** START Listed entries **
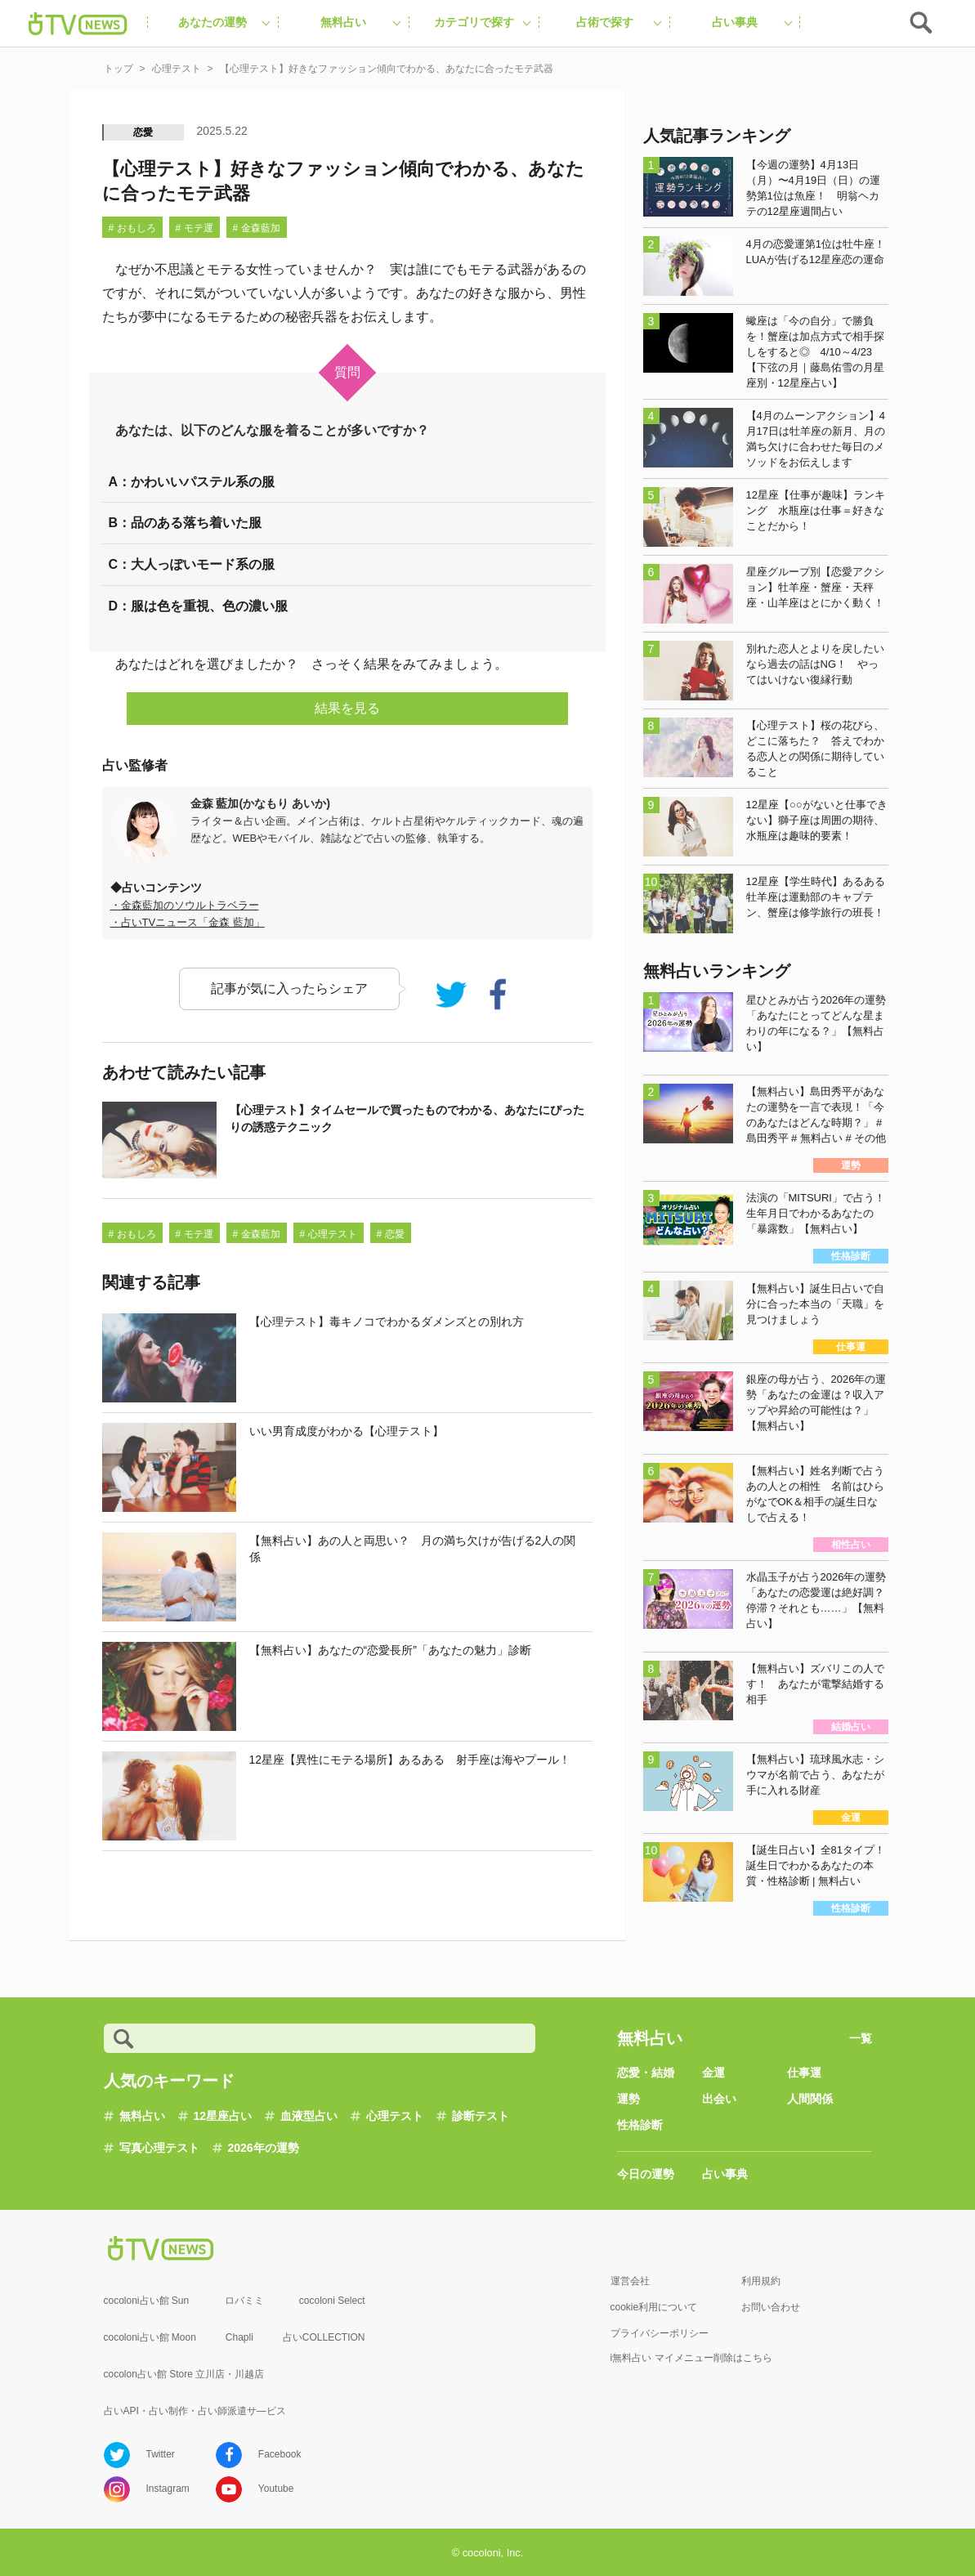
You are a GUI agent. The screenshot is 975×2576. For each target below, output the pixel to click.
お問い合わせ (770, 2307)
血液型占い (309, 2115)
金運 (713, 2072)
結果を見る (347, 708)
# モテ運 (194, 228)
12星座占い (223, 2115)
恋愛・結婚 (645, 2072)
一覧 (860, 2038)
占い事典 (725, 2173)
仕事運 (804, 2072)
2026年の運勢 (263, 2147)
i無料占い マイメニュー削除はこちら (691, 2358)
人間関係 (810, 2098)
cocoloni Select (332, 2300)
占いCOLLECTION (324, 2337)
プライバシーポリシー (659, 2333)
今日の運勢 (645, 2173)
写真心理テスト (159, 2147)
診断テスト (480, 2115)
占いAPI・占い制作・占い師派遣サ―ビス (195, 2411)
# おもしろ (132, 228)
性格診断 (640, 2124)
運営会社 (630, 2281)
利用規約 (760, 2281)
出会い (719, 2098)
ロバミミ (244, 2300)
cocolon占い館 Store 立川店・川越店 (184, 2374)
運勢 (628, 2098)
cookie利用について (654, 2307)
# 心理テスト (328, 1234)
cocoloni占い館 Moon (150, 2337)
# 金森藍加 (256, 228)
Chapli (239, 2337)
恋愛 (143, 132)
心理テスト (394, 2115)
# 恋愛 (391, 1234)
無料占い (142, 2115)
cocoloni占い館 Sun (147, 2300)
** END Listed entries **
**Problem to work on:** Rewrite the material from the line holding "i無料占い マイメニュー削除はこちら (691, 2358)" through the end of the records, inclusive, with each request kept and 147 added to every coordinate in the answers.

**Correct response:**
i無料占い マイメニュー削除はこちら (838, 2505)
人間関係 (957, 2245)
cocoloni Select (479, 2447)
占いCOLLECTION (471, 2484)
プライバシーポリシー (806, 2480)
今日の運勢 (792, 2320)
写真心理テスト (306, 2294)
診断テスト (627, 2262)
占いAPI・占い制作・占い師派遣サ―ビス (342, 2558)
# おもしろ (279, 375)
性格診断 (787, 2271)
運営会社 (777, 2428)
利用規約 (907, 2428)
出会い (866, 2245)
ロバミミ (391, 2447)
cocolon占い館 Store 立川店・川越店 (331, 2521)
運勢 (775, 2245)
cookie利用について (801, 2454)
# 心理テスト (475, 1381)
cocoloni占い館 Moon (297, 2484)
# 金森藍加 (403, 375)
Chapli (386, 2484)
恋愛 (290, 279)
心理テスト (541, 2262)
# 恋愛 (538, 1381)
無料占い (289, 2262)
cocoloni占い館 Sun (294, 2447)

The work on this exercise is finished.